Um guia para a reconstrução

Relatório da ONU traz subsídios a uma agenda de desenvolvimento nacional

Notas & Informações, O Estado de S.Paulo

05 de outubro de 2021 | 03h00

Em todo o mundo a pandemia despertou sentimentos de solidariedade e o desejo de “reconstruir melhor” a sociedade. Nesse contexto, as eleições no Brasil em 2022 oferecem uma janela de oportunidades que podem definir o destino de uma geração. Os dois candidatos à Presidência que lideram as pesquisas têm também altos índices de rejeição. Após quatro mandatos do PT e um de Jair Bolsonaro, parte substancial do eleitorado repudia ambos como projetos de poder perniciosos e retrógrados. Esses eleitores não esperam nada de Bolsonaro senão mais desgoverno e agressões às instituições, e sabem que a única proposta do PT é repetir os erros do passado que mergulharam o País na recessão, ampliaram a corrupção endêmica e acirraram a polarização política – que, entre outros danos, catapultou Bolsonaro ao poder.

Mas, mais do que críticas, os eleitores esperam dos candidatos à “terceira via” propostas inovadoras. Um relatório da ONU elaborado por agências voltadas ao desenvolvimento (Pnud), infância (Unicef), educação, ciência e cultura (Unesco) e saúde (Opas) oferece subsídios aos eleitores e candidatos interessados em construir uma nova agenda de desenvolvimento.

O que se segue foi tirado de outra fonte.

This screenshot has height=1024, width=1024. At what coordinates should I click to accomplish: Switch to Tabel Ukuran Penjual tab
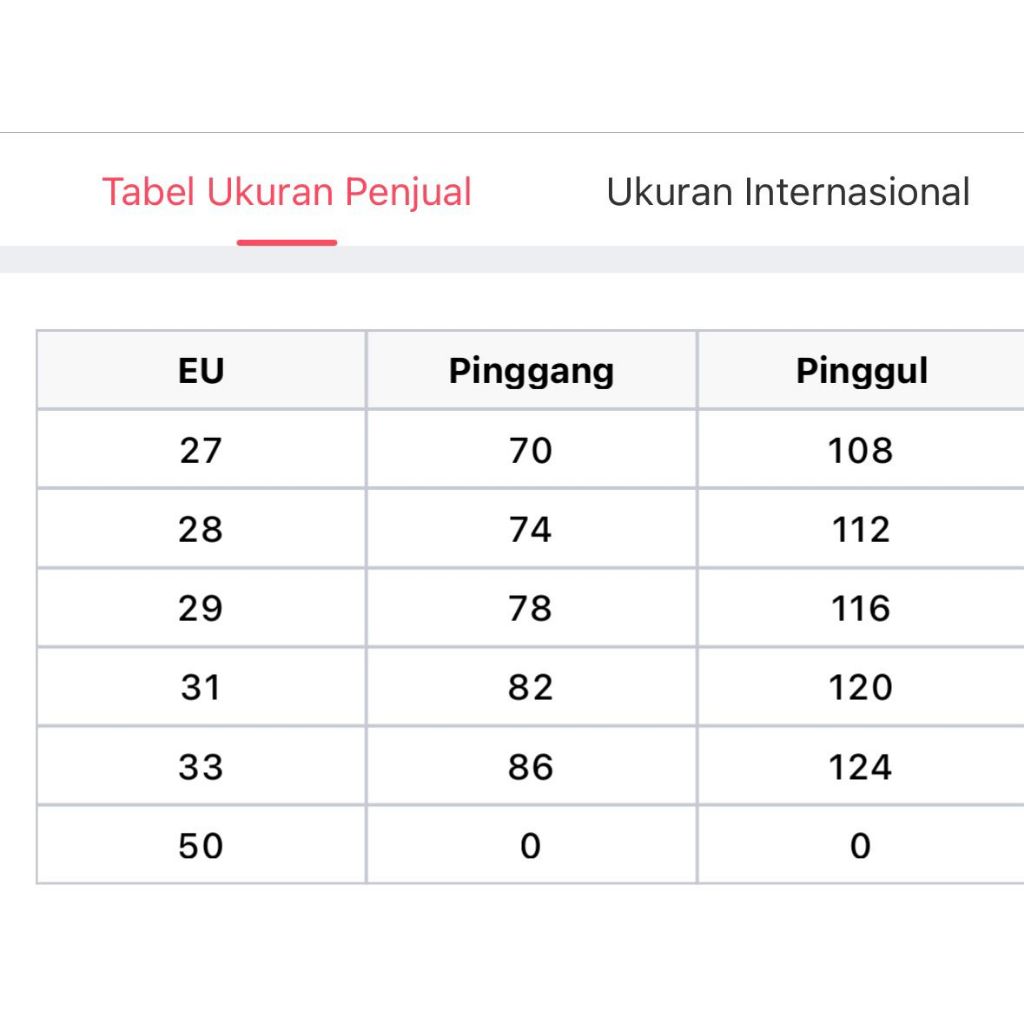tap(287, 192)

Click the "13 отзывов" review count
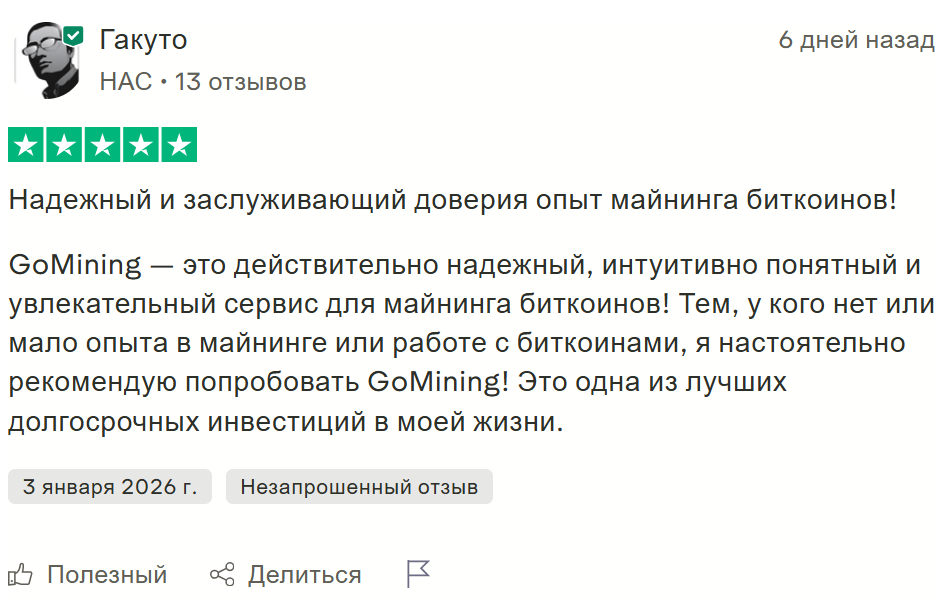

Os pesquisadores apontam que para enfrentar uma crise sistêmica é essencial preservar a lente do desenvolvimento humano integral, destacando três focos: na equidade, no desenvolvimento de capacidades de longo prazo e em uma abordagem multidimensional. Sobre essas bases, os pesquisadores identificam cinco pilares de recuperação socioeconômica.

O primeiro trata da governança. A construção de um novo contrato social “que reflita a participação popular, construa confiança nas instituições e feche a lacuna entre as pessoas e o Estado” depende do fortalecimento de instituições aptas a gerenciar crises; do apoio à criação de espaço fiscal; de investimentos em mercados prioritários e engajamento com o setor privado; e do fortalecimento do capital social e do engajamento da sociedade civil.

No Brasil, um dos países mais desiguais do mundo, o pilar da proteção social é chave não só para mitigar choques imediatos, mas para erradicar disparidades estruturais. Isso implica viabilizar opções de transferência de renda, como uma renda básica temporária ou universal; estimular a inclusão de grupos vulneráveis, como trabalhadores informais, deficientes ou migrantes; e enfrentar deficiências sistêmicas que limitam o acesso universal à saúde.

O terceiro pilar trata do futuro dos jovens. De pronto, é preciso priorizar a reabertura segura das escolas e promover massivamente a conectividade de alunos e professores. A geração de oportunidades exige currículos diversificados, capazes de atender à pluralidade de aspirações dos jovens e de demandas do mercado de trabalho.

Instrumental para todos os pilares é a inclusão digital, que, simultaneamente, impulsiona uma resposta à pandemia e define o caminho para além da recuperação pós-pandêmica. Os governos precisam estar aptos a prestar serviços remotamente, fomentar a integração de dados, subsidiar a conexão dos mais vulneráveis e promover a capacitação tecnológica.

O último pilar é a economia verde. No longo prazo, não há conflito entre desenvolvimento econômico e proteção ambiental. Mas, no curto, é preciso um cálculo criterioso de perdas e ganhos de parte a parte. Nesse cálculo é preciso contabilizar os benefícios da descarbonização para a saúde e o desenvolvimento humano. Parcerias público-privadas serão a chave para estimular práticas sustentáveis no turismo, no transporte e no planejamento urbano. Fundamental é transformar a agricultura em aliada do meio ambiente.

Tais pilares são cruciais para “uma nova geração de políticas públicas e transformações sociais que facilitem a transição para uma sociedade menos desigual, mais resiliente e com impactos controlados sobre a natureza”. Espera-se dos candidatos a postos de liderança no poder público, nos âmbitos nacional e estadual, que saibam traduzir essas diretrizes em propostas concretas, e dos eleitores, que saibam avaliá-los por isso.